Reviewed for: PC and PS4

Played: 100+ hours

 

So much has been written about Dark Souls, and the Souls series as a whole, that its really quite hard to come at it fresh. By now, we know of the series’ legendary difficulty and the impenetrable lore that is hidden so deviously throughout its massive game worlds. Its asynchronous multiplayer is unique in games, and the formula (Fromula?) that has made the series so iconic has been aped by so many games now that “Soulslike” has even become its own genre. 

But even with all that said, there is just something so compelling about the complete package. The Fire Fades Edition collects Dark Souls 3 and its subsequent DLC offerings, Ashes of Ariandel and The Ringed City, into one enormous game that can easily eat up all of your free time and most of your sanity, if you let it. We are talking about dozens of areas, bosses, NPC’s, and hundreds of items and weapons and armour sets. All of this is built upon one of the most satisfying combat systems I’ve ever played, which somehow manages to keep combat encounters fresh and exciting right up until the credits roll.

This is due in part to the fantastic gameplay loop that has been the hallmark of the franchise. You as the player enter a horrifying nightmare-scape of an area, timidly encounter fearsome foes, and usually die a couple of times experimenting how best to engage said foes. As you become more proficient at foe slaying, you accumulate the souls that are used to strengthen your character and purchase items and equipment, but lose them if you die. You are given one chance to reclaim your souls, but die again and they are gone for good.

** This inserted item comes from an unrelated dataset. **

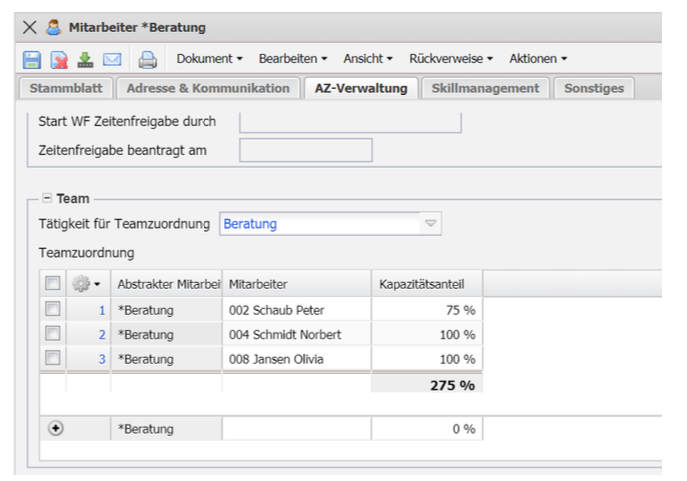Open row number 3 link for Jansen Olivia

(x=102, y=358)
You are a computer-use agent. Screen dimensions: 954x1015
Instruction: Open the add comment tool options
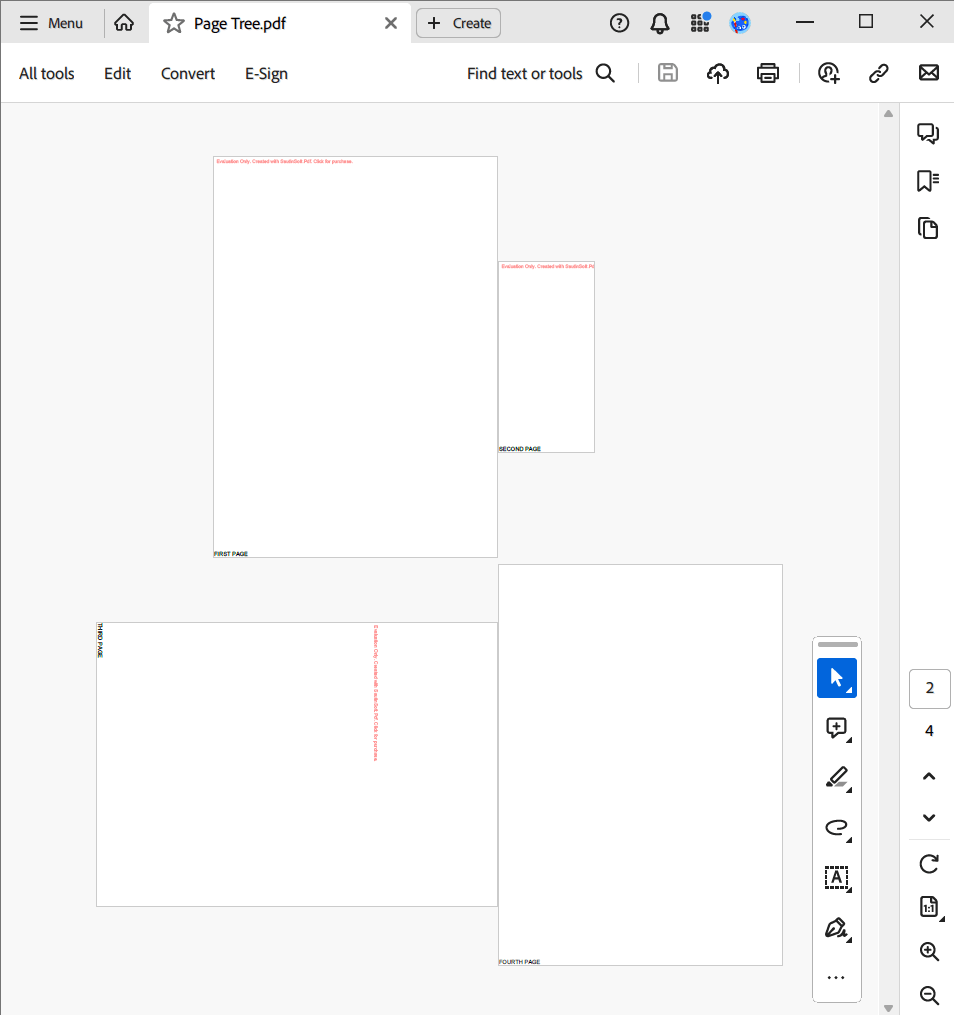(837, 728)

And while the bonfires that act as the games checkpoint system allow for quick travel and a welcome reprieve from the oppressive kingdom of Lothric, they also cause most enemies in the game to respawn. It’s a simple loop, but its so very effective at building the tension that I find so addictive. Do I push on, for glory and untold spoils, or do I play it safe and retreat, only to have to play through an area again? Couple that with the fact that most of the time new areas can only be accessed after defeating some hideous boss creature, this element of risk and reward is incredibly engaging, and I subsequently spent most of my time playing on the very edge of my seat.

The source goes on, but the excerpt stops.